Pelo que terminou pedindo a improcedência da acção, com a sua consequente absolvição do pedido.

3. No despacho saneador afirmou-se a validade e a regularidade da instância, após o que se procedeu à condensação da matéria de facto, que se fixou após ter sido objecto de censura das partes.

4. Procedeu-se à realização do julgamento – com a gravação da audiência.

5. Seguiu-se a prolação da sentença, que, a final, julgou a acção improcedente, absolvendo o réu do pedido.

6. Não se tendo conformado com tal sentença, os AA. dela interpuseram recurso, o qual foi recebido como apelação.

7. Os AA concluíram as suas alegações de recurso nos seguintes termos:
“1. As testemunhas NUNO DIAS, FERNANDO SEBASTIAO e RAMIRO SOUSA, as quais mereceram toda a credibilidade por parte do Tribunal a quo, relataram factos que não constam da matéria dada como provada, nem foram devidamente valorados.

2. Não obstante desconhecerem os AA., e mesmo sabendo a finalidade do crédito e as suas condições para a disponibilização do mesmo, os decisores mandaram pagar o cheque em causa com base numa alegada «relação de confiança».

3. Ao menosprezar as particularidades do dito cheque, a insuficiência de provisão, o facto de Bresson Louis nada ter a ver com construção civil e, ainda, do crédito dos AA. se destinar unicamente à construção da habitação dos mesmos, o Banco apelado não se muniu dos especiais cuidados que a situação impunha, assumindo por sua conta o risco do seu pagamento.

4. De igual modo, o Banco também não comunicou aos AA. tal operação, limitando-se apenas a verificar a conformidade da assinatura do sacador.

* * * * * * * * *

Atividade 1 =>
Responda com base no texto sobre o recurso contra o Banco:
(a) Como foi recebido o recurso interposto pelos AA.?
(b) Que decisão tomou a sentença?
(c) Segundo as alegações, a que se limitou o Banco ao não comunicar a operação aos AA.?
Atividade 2 =>
Escreva a parte seguinte do texto sobre o recurso contra o Banco, começando logo depois da última frase apresentada.
O material não é necessário para nada disto.

* * * * * * * * *

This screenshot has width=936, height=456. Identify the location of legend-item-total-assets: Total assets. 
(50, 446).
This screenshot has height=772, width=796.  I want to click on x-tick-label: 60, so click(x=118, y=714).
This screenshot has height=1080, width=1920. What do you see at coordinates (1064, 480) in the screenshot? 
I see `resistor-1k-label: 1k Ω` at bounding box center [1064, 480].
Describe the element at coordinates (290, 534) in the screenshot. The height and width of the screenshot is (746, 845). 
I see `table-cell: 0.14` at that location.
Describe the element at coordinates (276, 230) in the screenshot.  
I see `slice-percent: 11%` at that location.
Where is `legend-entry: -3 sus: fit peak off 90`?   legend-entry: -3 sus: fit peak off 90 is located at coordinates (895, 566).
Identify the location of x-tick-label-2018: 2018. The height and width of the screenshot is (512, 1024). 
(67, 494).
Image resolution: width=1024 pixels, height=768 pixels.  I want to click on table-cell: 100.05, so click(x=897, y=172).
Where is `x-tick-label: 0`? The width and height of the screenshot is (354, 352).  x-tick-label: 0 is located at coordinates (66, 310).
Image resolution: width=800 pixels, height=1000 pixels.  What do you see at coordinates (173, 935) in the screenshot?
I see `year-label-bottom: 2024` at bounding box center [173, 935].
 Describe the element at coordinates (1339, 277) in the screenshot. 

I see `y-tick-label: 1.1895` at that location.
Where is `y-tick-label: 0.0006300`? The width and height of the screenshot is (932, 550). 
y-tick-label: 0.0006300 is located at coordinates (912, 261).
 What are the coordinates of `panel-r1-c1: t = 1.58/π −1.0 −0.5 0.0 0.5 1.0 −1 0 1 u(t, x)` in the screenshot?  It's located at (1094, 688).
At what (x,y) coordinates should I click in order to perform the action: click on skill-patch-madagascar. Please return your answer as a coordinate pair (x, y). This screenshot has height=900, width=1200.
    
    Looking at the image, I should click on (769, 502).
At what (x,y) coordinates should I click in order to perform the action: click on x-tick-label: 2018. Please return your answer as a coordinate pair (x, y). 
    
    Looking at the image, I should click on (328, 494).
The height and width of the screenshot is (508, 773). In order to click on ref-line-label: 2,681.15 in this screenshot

* * * * * * * * *

Resposta final 1 =>
(a) Foi recebido como apelação.
(b) Julgou a acção improcedente, absolvendo o réu do pedido.
(c) Limitou-se a verificar a conformidade da assinatura do sacador.

Resposta final 2 =>
5. A autorização de pagamento do cheque foi dada por RUI REIS e RAMIRO SOUSA, nenhum deles gestor de conta dos AA., sendo o segundo o gestor de Bresson Louis, cliente de risco, sem movimento bancário de expressão e em mora, que se encontra em parte incerta.

6. Bresson Louis não era credor dos AA., nem legítimo titular do cheque, inexistindo qualquer relação pessoal ou comercial entre ambos que justificasse o pagamento ao primeiro da quantia nele aposta.

7. Os AA. só tomaram conhecimento do extravio/furto do cheque a 03.08/2003, altura em que já nada poderiam fazer, em virtude do mesmo ter sido pago pelo Banco a 30.07.2003, à revelia dos primeiros.

8. O cheque desapareceu em circunstâncias não concretamente apuradas, pelo que, inexistem factos que permitam concluir por um eventual comportamento culposo dos AA.

9. Cabia ao Banco provar que o pagamento do cheque foi devido a culpa exclusiva dos AA., o que não logrou fazer, não lhe bastando a prova da verificação da conformidade da assinatura no mesmo para que se possa concluir pela inexistência de culpa sua, e impondo-se um especial dever de cuidado sobretudo a quem autorizou o pagamento.

10. Nos termos da alínea d) do n.° 1 do art.° 15.° do Código de Conduta elaborado pela Associação Portuguesa de Bancos impunha-se ao Banco apelado informar os AA., quer da execução, quer do resultado da operação que iria efectuar, bem como informar da ocorrência de dificuldades especiais ou da inviabilidade dessa execução ou de quaisquer factos ou circunstâncias do seu conhecimento susceptíveis de justificar a revogação da ordem correspondente.

11. Só através da prova de que não teve culpa no seu procedimento, e de que o pagamento foi devido a comportamento exclusivamente culposo dos AA., é que o Banco poderia afastar a presunção consignada no n.° 1 do art.° 799.° do C.C. que sobre ele impende, o que não fez.

12. Não valorando convenientemente a prova da culpa, que atribui aos apelantes em vez de a atribuir ao apelado, a douta sentença recorrida violou o art.° 487.°/2 do C.C., aplicável ao caso ex vi do art.° 799.°/2 do mesmo código.

13. Desprezando a presunção de culpa do apelado, advinda do art.° 799.°/1 do C.C., a douta sentença recorrida também violou esta disposição legal.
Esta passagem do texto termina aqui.